The Yenadis also spelled Yanadi are one of the Scheduled tribes of India. They live in Andhra Pradesh in Nellore, Chittoor and Prakasam districts. The tribe is divided among three subgroups: the Manchi Yanadi, Adavi Yanadi, and Challa Yanadi.

Yanadhi is a corruption of the word "Andati" (Aborigines), meaning "having no beginning."form.
In the early 20th century, they were still living a hunter-gatherer lifestyle. Edgar Thurston speculated their name was derived from the Sanskrit anadi, 'without origin.' Some claim to be the original inhabitants of their region, others claimed to be descended from the Chenchus. At the time a local tradition claimed they had provided food for a saint a long time before, who had taught them how to drive out snakes from their area. They used to live on Sriharikota, which later became the launch site for ISRO.

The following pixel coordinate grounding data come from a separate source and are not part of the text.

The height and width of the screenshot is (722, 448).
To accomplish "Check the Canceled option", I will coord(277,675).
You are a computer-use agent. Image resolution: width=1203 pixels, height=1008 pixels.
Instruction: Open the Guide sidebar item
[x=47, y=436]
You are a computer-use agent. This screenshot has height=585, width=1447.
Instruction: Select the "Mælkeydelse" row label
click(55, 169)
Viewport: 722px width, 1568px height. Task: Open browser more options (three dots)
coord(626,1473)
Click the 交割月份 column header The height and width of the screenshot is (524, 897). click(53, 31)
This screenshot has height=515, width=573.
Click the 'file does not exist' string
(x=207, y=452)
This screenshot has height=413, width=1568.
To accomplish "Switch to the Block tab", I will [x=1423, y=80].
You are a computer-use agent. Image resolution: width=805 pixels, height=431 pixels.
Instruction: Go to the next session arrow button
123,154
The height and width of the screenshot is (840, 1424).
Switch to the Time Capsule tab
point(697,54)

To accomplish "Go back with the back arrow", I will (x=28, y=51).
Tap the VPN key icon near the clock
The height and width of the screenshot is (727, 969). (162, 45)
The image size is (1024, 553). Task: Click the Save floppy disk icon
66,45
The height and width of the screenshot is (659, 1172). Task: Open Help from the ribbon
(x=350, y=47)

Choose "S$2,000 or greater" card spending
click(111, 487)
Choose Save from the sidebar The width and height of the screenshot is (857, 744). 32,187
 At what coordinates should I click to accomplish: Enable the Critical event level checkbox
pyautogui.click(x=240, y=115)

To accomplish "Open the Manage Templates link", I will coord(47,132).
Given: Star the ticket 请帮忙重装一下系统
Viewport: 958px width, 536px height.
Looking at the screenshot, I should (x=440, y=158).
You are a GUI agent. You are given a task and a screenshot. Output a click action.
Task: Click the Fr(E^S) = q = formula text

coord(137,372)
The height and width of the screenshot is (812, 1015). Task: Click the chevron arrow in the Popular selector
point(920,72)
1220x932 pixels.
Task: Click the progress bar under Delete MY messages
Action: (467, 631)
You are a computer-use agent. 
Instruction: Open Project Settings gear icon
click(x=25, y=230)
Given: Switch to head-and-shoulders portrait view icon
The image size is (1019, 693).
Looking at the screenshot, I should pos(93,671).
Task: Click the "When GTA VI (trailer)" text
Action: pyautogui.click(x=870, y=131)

At the turn of the 20th century, the Reddi Yanadis were cooks in Reddy households, who didn't mingle with other subsections of the tribe. Others followed a hunter-gatherer lifestyle, and occasionally were employed as watchmen. They have immense knowledge of the surrounding forests, flora, fauna and herbs. They ate forest fauna and gathered fruits of the forest.

They traditionally lived in conical huts through which adults had to squat to enter. Widows, especially those with more husbands, were respected as judges of adultery and other crimes. They practiced polygamy, and 1 man even had 7 wives.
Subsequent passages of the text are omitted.